Ces victimes ont été découvertes après des frappes aériennes de l’armée nigérienne en début de semaine. Celles-ci visaient des jihadistes dans le département de Filingué.
« Ces événements malheureux ont fait des victimes et des blessés », a indiqué la télévision d’État RTN, sans donner de bilan. « Plusieurs dizaines de victimes ont été enregistrées dans les opérations aériennes de l’armée », a confirmé le média Les Échos du Niger, citant « des témoins ».
Le général Abdourahamane Tiani, chef du régime militaire, a dépêché jeudi à Injar le colonel Maina Boukar, gouverneur de la région de Tillabéri (Ouest) « pour présenter ses condoléances et sa compassion à la population ». Le gouverneur a rendu visite aux blessés, selon les images montrées par la RTN.
Plusieurs civils déjà tués dans des frappes aériennes
« On a la position de l’ennemi, l’ennemi a peut-être quitté [les lieux] et les gens viennent à moto sur la même position, soyons certains qu’il sera difficile de faire la différence », a expliqué le colonel Boukar devant la population endeuillée d’Injar. Il a demandé aux habitants « de respecter l’interdiction de l’utilisation des motos dans le cadre de l’état d’urgence » en vigueur depuis 2017 et accordant des pouvoirs exceptionnels à l’armée pour lutter contre les groupes jihadistes.

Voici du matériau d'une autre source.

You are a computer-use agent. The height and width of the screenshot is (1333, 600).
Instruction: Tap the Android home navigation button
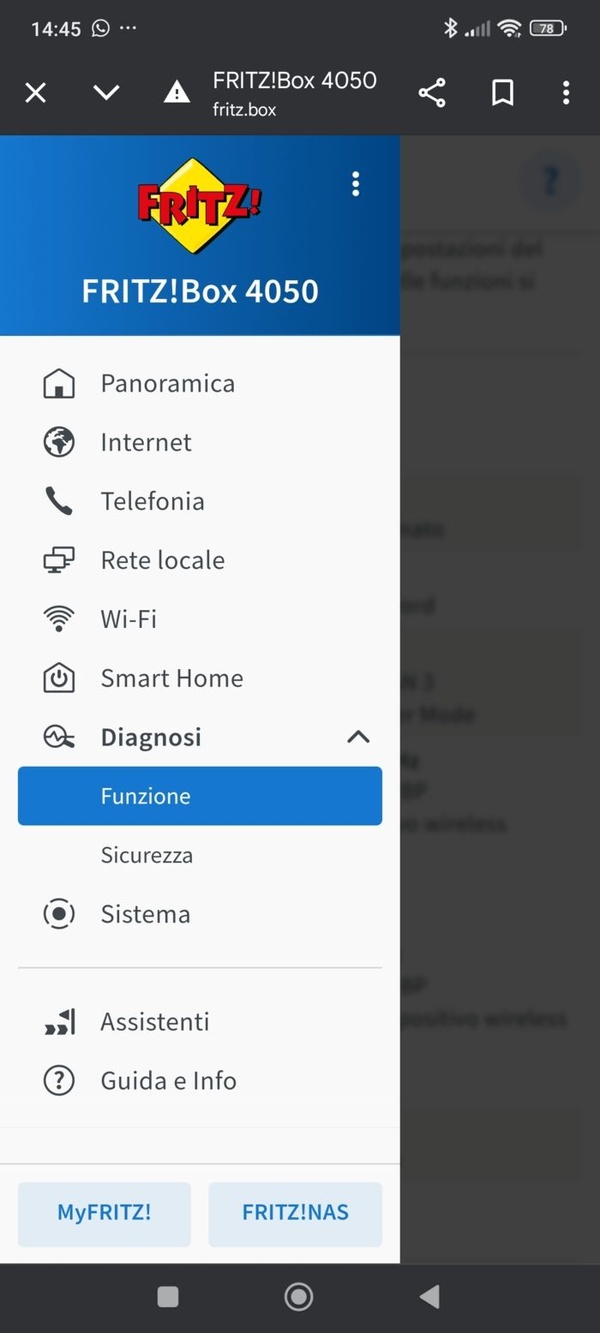(298, 1297)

Injar est un village de la commune du Kourfey, dans le département de Filingué, lui-même situé dans la vaste région de Tillabéri qui jouxte le Burkina Faso et le Mali et où les groupes jihadistes sont très actifs, notamment l’État islamique au Sahel (EIS). Depuis des années, les populations de Filingué font régulièrement état d’attaques menées par des groupes armés circulant sur des motos.

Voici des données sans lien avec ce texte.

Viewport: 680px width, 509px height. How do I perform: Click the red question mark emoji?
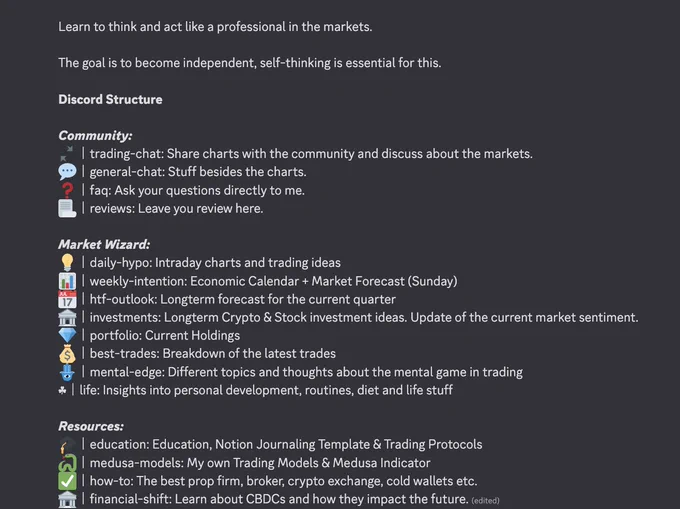click(67, 190)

En janvier 2024, plusieurs civils avaient été tués dans des frappes aériennes de l’armée visant des colonnes de jihadistes qui venaient d’attaquer une position militaire à Tyawa, près de la frontière avec le Burkina Faso, avait indiqué l’état-major de l’armée nigérienne. Le Niger est également confronté aux actions meurtrières de Boko Haram et de l’État islamique en Afrique de l’Ouest (Iswap) dans sa partie sud-est.